"A good sales culture is one where you walk in and just see the vibe. You see a buzz around the room, there's some banter, but a concentrated effort to achieve the collective goal."  - Bethany Ayers

Bethany is the Chief Customer Officer for Peak, a company working with innovative businesses to put AI in the heart of everything they do. She is responsible for all customer-facing organizations within Peak — sales, marketing, customer success, and service delivery. Bethany is living in London for the past 20 years; she has worked in sales for 18 years and SaaS sales for the past decade.

 

What makes a good sales culture?

A good sales culture is one where you walk in and just see the vibe. You see a buzz around the room; everybody is smiling, there's some banter, but a concentrated effort to achieve the collective goal. Mindset is essential for salespeople because it takes confidence to address objections. More than focusing on activity levels or pipelines, sales managers need to be talking with team members about their headspace and how confident they feel. To have an effective sales culture, you need trust and openness. You want people to feel comfortable having conversations around their mindsets, why they might be suffering from low confidence, and what needs to shift so they can start performing well again. 

 

How significant are strong peer relationships to sales team happiness?

Collaboration and support among team leaders are essential aspects of effective sales cultures. I find that sales managers often struggle because they feel they need to do everything alone. Having a culture of learning and assistance helps sales managers feel less isolated and burdened. A good tactic is to designate "buddies" or mentors when a person first joins an organization. That bonding and support among peers is where happiness for the sales organization begins to germinate and grow.

 

So, how do you drive performance without sacrificing happiness?

The common wisdom is, "Forget about your top and bottom performers; focus on turning middle performers into top performers." Broadly speaking, I believe in this thinking, but we do need to remember that top performers need investment to stay on top. They may not need skills training, but they do need to feel appreciated. They need to feel they are learning. Coaching is in vogue right now, but we have other equally important tools in supporting salespeople's careers. To build an effective sales organization, you also need to have the right technology, the correct collateral, and the right people in support roles.

 

What are the best uses for data and analytics in sales management?

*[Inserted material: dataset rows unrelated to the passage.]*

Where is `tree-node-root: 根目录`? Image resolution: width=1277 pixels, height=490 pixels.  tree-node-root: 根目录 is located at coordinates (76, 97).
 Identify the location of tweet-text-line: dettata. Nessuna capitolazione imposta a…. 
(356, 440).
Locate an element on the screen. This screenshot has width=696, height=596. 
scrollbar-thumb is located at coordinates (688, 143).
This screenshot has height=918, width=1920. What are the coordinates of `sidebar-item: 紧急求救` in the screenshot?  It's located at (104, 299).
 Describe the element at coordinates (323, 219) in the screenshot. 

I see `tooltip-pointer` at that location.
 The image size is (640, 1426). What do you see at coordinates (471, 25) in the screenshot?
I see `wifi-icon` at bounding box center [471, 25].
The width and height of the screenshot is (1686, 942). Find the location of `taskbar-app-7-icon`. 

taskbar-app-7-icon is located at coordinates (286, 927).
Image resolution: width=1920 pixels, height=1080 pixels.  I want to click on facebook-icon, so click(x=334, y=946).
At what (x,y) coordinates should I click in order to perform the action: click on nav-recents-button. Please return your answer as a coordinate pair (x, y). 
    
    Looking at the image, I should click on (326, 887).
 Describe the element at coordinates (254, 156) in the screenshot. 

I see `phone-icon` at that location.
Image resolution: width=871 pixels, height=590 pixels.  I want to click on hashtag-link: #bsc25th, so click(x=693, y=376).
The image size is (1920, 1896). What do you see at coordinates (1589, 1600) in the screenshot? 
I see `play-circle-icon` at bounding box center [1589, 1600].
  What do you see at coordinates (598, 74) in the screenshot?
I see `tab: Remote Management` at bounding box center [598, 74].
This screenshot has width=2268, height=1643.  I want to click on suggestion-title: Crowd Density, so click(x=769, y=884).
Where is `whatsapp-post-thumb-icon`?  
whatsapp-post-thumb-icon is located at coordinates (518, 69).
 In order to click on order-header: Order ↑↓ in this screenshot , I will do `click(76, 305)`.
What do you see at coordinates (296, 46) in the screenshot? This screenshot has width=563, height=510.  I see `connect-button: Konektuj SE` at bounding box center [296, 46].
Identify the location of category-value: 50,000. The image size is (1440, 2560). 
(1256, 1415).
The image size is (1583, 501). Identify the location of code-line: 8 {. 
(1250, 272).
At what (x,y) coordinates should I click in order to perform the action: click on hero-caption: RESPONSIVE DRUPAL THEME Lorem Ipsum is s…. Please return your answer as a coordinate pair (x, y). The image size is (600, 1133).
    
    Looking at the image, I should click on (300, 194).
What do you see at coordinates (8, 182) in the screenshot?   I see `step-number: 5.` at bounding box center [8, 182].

There are interesting ways you can use data to support and develop sales teams. Activity levels are a great example. Activity — making calls, talking to people — is incredibly important in sales. Activity creates the luck you need to win, but it's also how you learn. A new starter might make 20 calls in a day and fail 20 times. That is fine because they are learning on each call. If you have a new starter making just one call a day, it's going to take them 20 days to learn as much as the 20-call/day person. When reviewing activity levels with salespeople, it's good to frame the conversations in terms of learning. They begin to understand that more activity leads to more learning, which converts to performance improvement.

It's important to distinguish, however, between coaching and managing. In coaching conversations, you address how people can improve right after you see them making mistakes. So, directly after they hang up ona call, you might have a quick chat or role play around how the conversation might have gone better. None of that requires any sort of quantitative information. The quantitative discussions — activity levels, outputs, and pipeline generation — are more for managing than coaching.

 

What are some indicators of happy sales teams?

There are a few leading indicators of sales team happiness. One is employee engagement scores. I encourage sales leaders to survey their teams at least monthly, if not more often. Activity is another. If you see people starting to check out, not making as many calls, or showing the levels of activity you expect, it's time to have a conversation — not to micromanage them, but because it tells you they have their head down; they are not feeling "in the game."

 

What is the most important contributor to happiness in your own sales organization?

There's a saying, "Sales is a team sport." But, too often, the understanding is that salespeople need to orchestrate other functions to win opportunities. At Peak, we care a lot about collaboration. We believe selling is a team sport because people need to work and learn together. We've built a culture where every opportunity is an opportunity to win and to learn. If we lose a chance, we ask, "What can we learn from that? How can we be better next time?" It means we all need to work together. We have in-depth retrospectives after every win and every loss. When somebody tries something that works well, they bring it back to the team, share their learnings, and we talk and improve. That collaborative culture embeds happiness in everything we do. We love trying to find the challenges, working together to win, and celebrating everybody's success.

(The interview was conducted during the second half of 2020. It has been edited for brevity and clarity.)